## Records supplied
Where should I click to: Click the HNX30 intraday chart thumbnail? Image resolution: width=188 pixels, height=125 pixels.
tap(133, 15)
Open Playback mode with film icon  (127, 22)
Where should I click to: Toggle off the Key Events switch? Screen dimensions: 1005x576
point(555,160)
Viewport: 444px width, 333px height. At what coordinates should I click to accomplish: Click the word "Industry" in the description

---

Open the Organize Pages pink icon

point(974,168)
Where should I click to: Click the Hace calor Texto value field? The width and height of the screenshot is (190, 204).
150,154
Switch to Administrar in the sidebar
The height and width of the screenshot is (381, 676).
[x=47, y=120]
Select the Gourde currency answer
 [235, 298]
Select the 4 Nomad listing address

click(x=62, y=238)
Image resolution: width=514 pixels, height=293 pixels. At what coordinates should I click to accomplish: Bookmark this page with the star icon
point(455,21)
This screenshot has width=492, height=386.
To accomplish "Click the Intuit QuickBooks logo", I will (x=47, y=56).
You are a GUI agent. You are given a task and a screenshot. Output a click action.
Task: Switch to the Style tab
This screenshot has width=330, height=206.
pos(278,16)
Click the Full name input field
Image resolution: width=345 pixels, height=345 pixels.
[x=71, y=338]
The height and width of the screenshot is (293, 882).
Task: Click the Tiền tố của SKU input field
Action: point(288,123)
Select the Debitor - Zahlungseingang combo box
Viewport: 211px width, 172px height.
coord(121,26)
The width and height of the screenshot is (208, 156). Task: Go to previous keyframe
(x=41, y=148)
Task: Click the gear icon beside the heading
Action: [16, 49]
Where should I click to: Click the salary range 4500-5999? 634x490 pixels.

--

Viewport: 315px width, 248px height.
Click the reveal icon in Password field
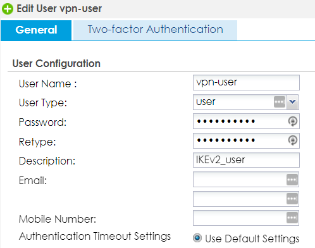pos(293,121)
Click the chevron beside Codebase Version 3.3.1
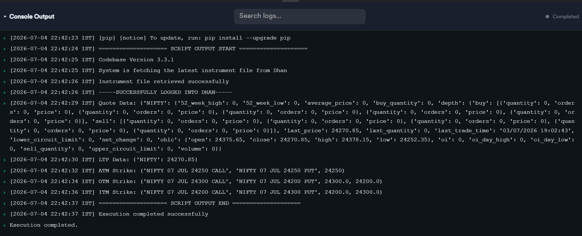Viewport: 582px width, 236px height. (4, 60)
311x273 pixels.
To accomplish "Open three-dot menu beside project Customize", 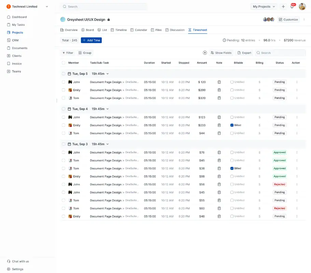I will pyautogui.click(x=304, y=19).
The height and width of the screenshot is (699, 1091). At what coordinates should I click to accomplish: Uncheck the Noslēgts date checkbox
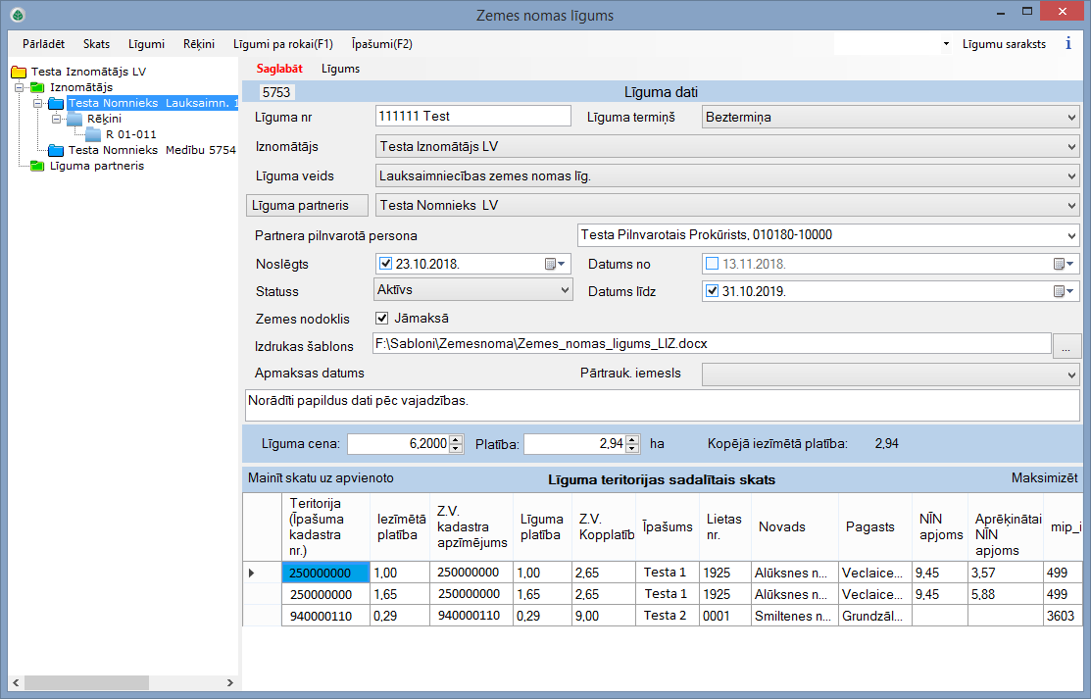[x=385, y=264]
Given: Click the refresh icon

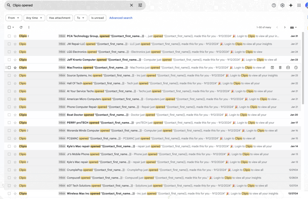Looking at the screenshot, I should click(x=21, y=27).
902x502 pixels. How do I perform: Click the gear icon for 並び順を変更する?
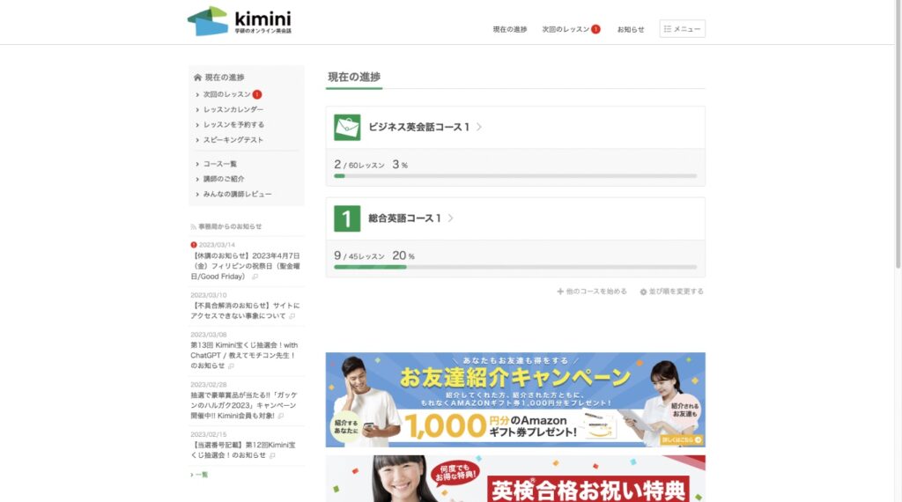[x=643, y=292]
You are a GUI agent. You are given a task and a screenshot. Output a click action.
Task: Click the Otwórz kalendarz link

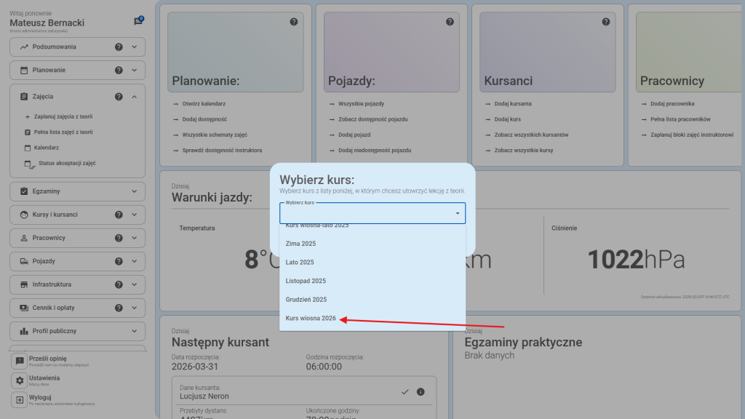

## Description of the task
The lines above starting at the one that contains "This screenshot has width=492, height=386." and ending at the one that contains "Click the Full name input field" must be transcribed exactly, and no other lines may appear.

## Task answer
This screenshot has width=492, height=386.
To accomplish "Click the Intuit QuickBooks logo", I will (x=47, y=56).
You are a GUI agent. You are given a task and a screenshot. Output a click action.
Task: Switch to the Style tab
This screenshot has width=330, height=206.
pos(278,16)
Click the Full name input field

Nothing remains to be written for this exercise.